> [TO DO]:
Can you rewrite all of the items below as a numbered list, leaving out any blank lines?
********************
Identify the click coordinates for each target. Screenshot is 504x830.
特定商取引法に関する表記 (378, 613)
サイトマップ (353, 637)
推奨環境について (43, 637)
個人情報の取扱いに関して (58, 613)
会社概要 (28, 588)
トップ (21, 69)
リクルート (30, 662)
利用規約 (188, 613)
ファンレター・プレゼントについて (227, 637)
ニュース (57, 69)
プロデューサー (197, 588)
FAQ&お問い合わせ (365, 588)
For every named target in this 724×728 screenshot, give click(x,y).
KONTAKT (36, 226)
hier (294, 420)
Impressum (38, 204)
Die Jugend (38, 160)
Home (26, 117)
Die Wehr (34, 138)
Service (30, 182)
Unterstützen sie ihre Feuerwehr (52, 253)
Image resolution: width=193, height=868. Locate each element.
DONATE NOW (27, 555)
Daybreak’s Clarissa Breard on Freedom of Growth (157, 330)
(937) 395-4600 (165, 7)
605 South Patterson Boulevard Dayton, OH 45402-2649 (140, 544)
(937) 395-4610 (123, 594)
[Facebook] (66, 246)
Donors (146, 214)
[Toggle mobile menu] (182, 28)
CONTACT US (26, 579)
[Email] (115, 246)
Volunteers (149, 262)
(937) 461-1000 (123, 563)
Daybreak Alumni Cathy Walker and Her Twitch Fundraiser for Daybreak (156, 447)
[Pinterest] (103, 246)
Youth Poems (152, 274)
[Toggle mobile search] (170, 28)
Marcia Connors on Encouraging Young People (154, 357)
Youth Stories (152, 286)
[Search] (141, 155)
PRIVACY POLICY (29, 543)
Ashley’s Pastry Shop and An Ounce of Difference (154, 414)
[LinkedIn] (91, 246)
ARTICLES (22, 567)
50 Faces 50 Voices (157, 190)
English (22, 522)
********************
> [SOLUTION BELOW]:
1. Identify the click coordinates for each target. Screenshot is 504x830.
2. 特定商取引法に関する表記 (378, 613)
3. サイトマップ (353, 637)
4. 推奨環境について (43, 637)
5. 個人情報の取扱いに関して (58, 613)
6. 会社概要 (28, 588)
7. トップ (21, 69)
8. リクルート (30, 662)
9. 利用規約 (188, 613)
10. ファンレター・プレゼントについて (227, 637)
11. ニュース (57, 69)
12. プロデューサー (197, 588)
13. FAQ&お問い合わせ (365, 588)
14. For every named target in this 724×728 screenshot, give click(x,y).
15. KONTAKT (36, 226)
16. hier (294, 420)
17. Impressum (38, 204)
18. Die Jugend (38, 160)
19. Home (26, 117)
20. Die Wehr (34, 138)
21. Service (30, 182)
22. Unterstützen sie ihre Feuerwehr (52, 253)
23. Image resolution: width=193, height=868. Locate each element.
24. DONATE NOW (27, 555)
25. Daybreak’s Clarissa Breard on Freedom of Growth (157, 330)
26. (937) 395-4600 (165, 7)
27. 605 South Patterson Boulevard Dayton, OH 45402-2649 (140, 544)
28. (937) 395-4610 (123, 594)
29. [Facebook] (66, 246)
30. Donors (146, 214)
31. [Toggle mobile menu] (182, 28)
32. CONTACT US (26, 579)
33. [Email] (115, 246)
34. Volunteers (149, 262)
35. (937) 461-1000 (123, 563)
36. Daybreak Alumni Cathy Walker and Her Twitch Fundraiser for Daybreak (156, 447)
37. [Pinterest] (103, 246)
38. Youth Poems (152, 274)
39. [Toggle mobile search] (170, 28)
40. Marcia Connors on Encouraging Young People (154, 357)
41. Youth Stories (152, 286)
42. [Search] (141, 155)
43. PRIVACY POLICY (29, 543)
44. Ashley’s Pastry Shop and An Ounce of Difference (154, 414)
45. [LinkedIn] (91, 246)
46. ARTICLES (22, 567)
47. 50 Faces 50 Voices (157, 190)
48. English (22, 522)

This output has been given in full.